Subject Area Medical Informatics and Medical Bioinformatics
Cardiology, Angiology
Term since 2021
Project identifier Deutsche Forschungsgemeinschaft (DFG) - Project number 447467169
 
Method comparison studies are performed to assess the agreement of measurement methods. They find application in any domain but originate from medical research where (gold-)standard methods to obtain a patient’s clinical measurements of interest can be costly, time-consuming, complex, invasive, stressful and risky. Therefore methods have been redeveloped to save costs, time and to lower the physical burden for patients, thereby retaining accuracy.The most commonly used analysis method has been proposed by Martin Bland and Douglas Altman (i.e. the Bland-Altman plot) more than three decades ago.
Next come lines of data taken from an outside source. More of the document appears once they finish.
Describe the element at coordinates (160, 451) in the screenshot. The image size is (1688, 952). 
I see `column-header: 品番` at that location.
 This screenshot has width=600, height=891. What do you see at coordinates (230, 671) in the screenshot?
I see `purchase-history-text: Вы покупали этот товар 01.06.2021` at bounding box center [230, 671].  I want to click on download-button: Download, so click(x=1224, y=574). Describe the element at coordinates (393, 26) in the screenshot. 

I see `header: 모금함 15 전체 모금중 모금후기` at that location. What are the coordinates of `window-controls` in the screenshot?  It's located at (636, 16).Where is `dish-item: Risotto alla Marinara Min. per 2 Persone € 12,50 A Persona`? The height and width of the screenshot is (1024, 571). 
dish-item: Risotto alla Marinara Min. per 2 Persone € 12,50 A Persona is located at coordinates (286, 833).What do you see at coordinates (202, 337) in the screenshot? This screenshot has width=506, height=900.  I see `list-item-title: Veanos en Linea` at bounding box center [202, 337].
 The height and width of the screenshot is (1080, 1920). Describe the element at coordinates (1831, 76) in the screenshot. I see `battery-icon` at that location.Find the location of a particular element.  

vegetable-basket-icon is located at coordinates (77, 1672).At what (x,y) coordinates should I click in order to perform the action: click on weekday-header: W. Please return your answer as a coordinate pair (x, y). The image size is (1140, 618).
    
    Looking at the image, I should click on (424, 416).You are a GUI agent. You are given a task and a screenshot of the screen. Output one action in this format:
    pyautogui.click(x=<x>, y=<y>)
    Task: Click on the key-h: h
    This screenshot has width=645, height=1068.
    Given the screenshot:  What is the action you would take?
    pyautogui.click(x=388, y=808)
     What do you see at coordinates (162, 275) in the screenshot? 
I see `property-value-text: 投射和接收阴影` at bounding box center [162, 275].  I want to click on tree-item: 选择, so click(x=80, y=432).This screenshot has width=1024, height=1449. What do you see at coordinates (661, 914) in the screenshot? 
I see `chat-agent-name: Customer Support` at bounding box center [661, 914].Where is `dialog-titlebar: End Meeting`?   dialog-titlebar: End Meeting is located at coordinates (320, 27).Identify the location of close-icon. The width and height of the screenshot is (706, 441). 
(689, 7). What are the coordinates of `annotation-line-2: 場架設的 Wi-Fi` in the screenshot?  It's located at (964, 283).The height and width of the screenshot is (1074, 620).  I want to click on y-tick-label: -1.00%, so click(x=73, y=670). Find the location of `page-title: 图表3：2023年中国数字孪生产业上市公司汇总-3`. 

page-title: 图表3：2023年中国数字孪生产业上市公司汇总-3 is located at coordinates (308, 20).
Since then methodological work adhered to a one-fits-all paradigm while, quite contrary, subgroup analyses become more and more important in the ages of stratified and personalized medicine. Thinking of increasingly complex and highly developed methods (involving computer science) and experimental settings, it is questionable whether the one-fits-all paradigm is true. Sensors, rating systems, imaging analysis etc. might just not be equally accurate in any situation and for any patient due to internal and external influences. The proposed research provides an innovative solution, called ‘conditional method agreement trees’ (COAT), by introducing the concept of ‘conditional agreement’ and respective multivariable modeling. It exploits the fact that agreement can be modeled through properly specified linear mixed-effects models. In combination with the recently developed mixed-effects model trees, it is possible to adapt model-based recursive partitioning to define subgroups with different agreement of measurement methods. The high relevance of the research question has been confirmed by my collaborators consisting of leading scientist in the fields of medical, statistical and informatics research.